5.     The doll's marriage is seen as a girls' play. It is an indoor activity, and the local knowledge that girls use in this activity is usually related to doll clothing and dowry items. Boys over the age of five participate in outdoor activities that girls do not. Hence, the doll's marriage also presents a gendered play space and activities that serve the purpose of gender and culture socialization.

Now I proceed to the fourth step of reading the pictures: connecting the information learned from the answers with the content of the pictures. The goal here is to see if the answers can help me visualize these still pictures as a social and cultural animation in which the doll's marriage is seen as a socialization practice. Because the answers are based on the researcher's reflections and primary data, this step also facilitates contextualizing the picture and primary data at the same time.

The fifth and last step is to provide an interpretation of the pictures that may reflect on the doll's marriage as a social and cultural construction of childhood knowledge and learning. Based on the information presented above (collected through the first four steps of SAFSI), I interpret dolls' marriage in the Punjabi social and cultural context as follows.

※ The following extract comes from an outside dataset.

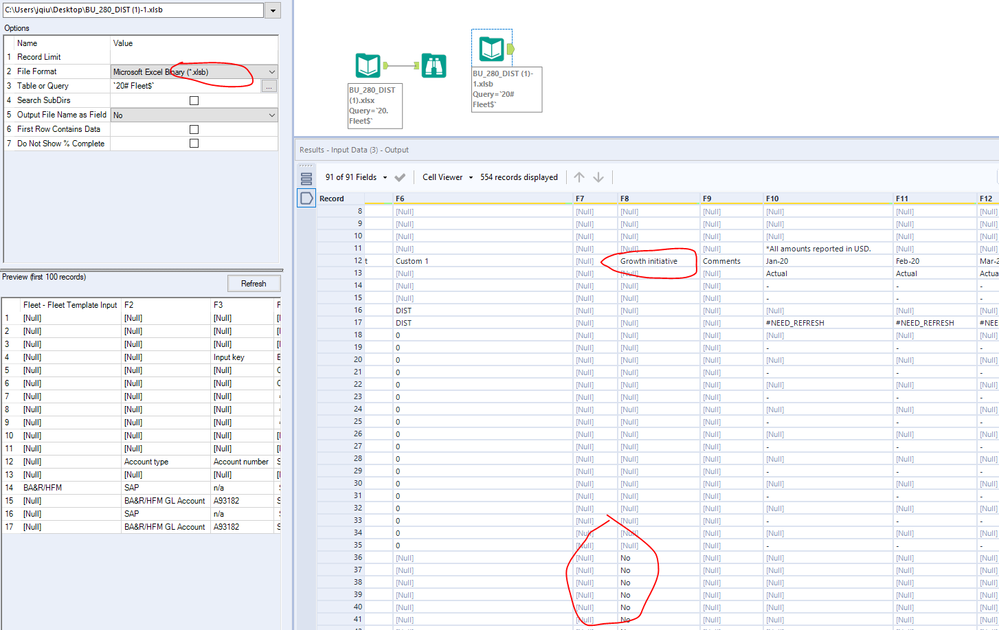Screen dimensions: 999x630
Task: Click the output data anchor icon in Results
Action: [307, 198]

Play activities are necessary for socializing children and teaching them about culture. One of these indoor activities in which children imitate marriage ceremonies and customs is the doll's marriage. Because dolls are perceived as girls' toys, the girls arrange dolls' marriages. To give the play a ceremonial form, they personify the dolls as bride and groom. Learning to do gender includes preparing the clothing to represent the dolls as male and female, as well as arranging a dowry for the bride doll. The marriage of the dolls is a group activity in which children use their local knowledge of arranging marriages to engage in joyful learning of family culture and traditions. Besides that, inviting guests, receiving gift money, and serving food are all part of this cultural script, and adults' participation in these activities reinforces children's social learning.

SAFSI: Advantages and Limitations

            SAFSI was used to read and describe pictures from my fieldwork. Unlike visual anthropology, these pictures were not used as primary data in my research. However, SAFSI was an interesting picture-reading process for three main reasons:

·       First, I was able to recall fieldwork memories associated with the picture. As a result, the content of the picture after the fieldwork was providing retrieval cues.

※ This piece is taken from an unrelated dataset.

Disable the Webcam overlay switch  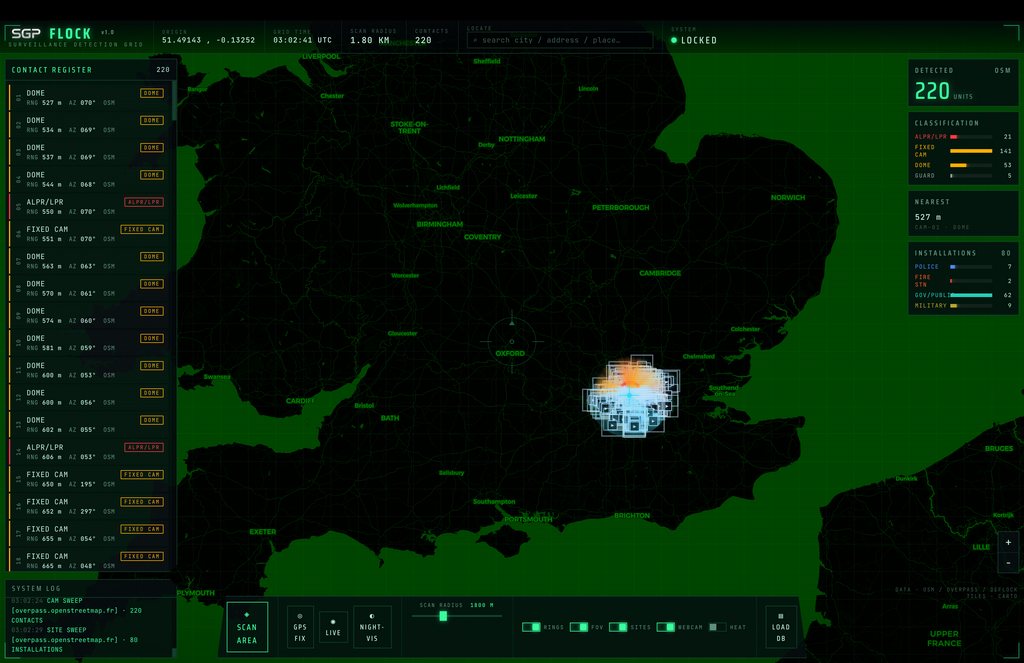(x=665, y=627)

·       Second, my attempts to 'Ask' and 'Find' were beneficial in learning the symbolic manifestation of the content in its social and cultural context.

·       Third, the 'Interpretation' section assisted me in contextualizing my primary data collected through interviews, informal conversations, and field notes.

However, there is a limitation to using this technique to read pictures. The pictures I read and described were taken during the fieldwork. These pictures include not only the content but also the context of the picture. I am curious to see if SAFSI can be used to read pictures that the researcher did not take during fieldwork.

References

Collier, J. (1995). Photography and visual anthropology. In Paul Hockings (ed) Principles of visual anthropology, New York: Mouton de Gruyter, pp. 235-254.

de-Gaia, Susan (16 November 2018). Dupatta. Encyclopedia of Women in World Religions: Faith and Culture across History [2 volumes]. ABC-CLIO. p. 47.

Kawulich, B. (2012). Collecting data through observation. Doing social research: A global context6(12), 150-160.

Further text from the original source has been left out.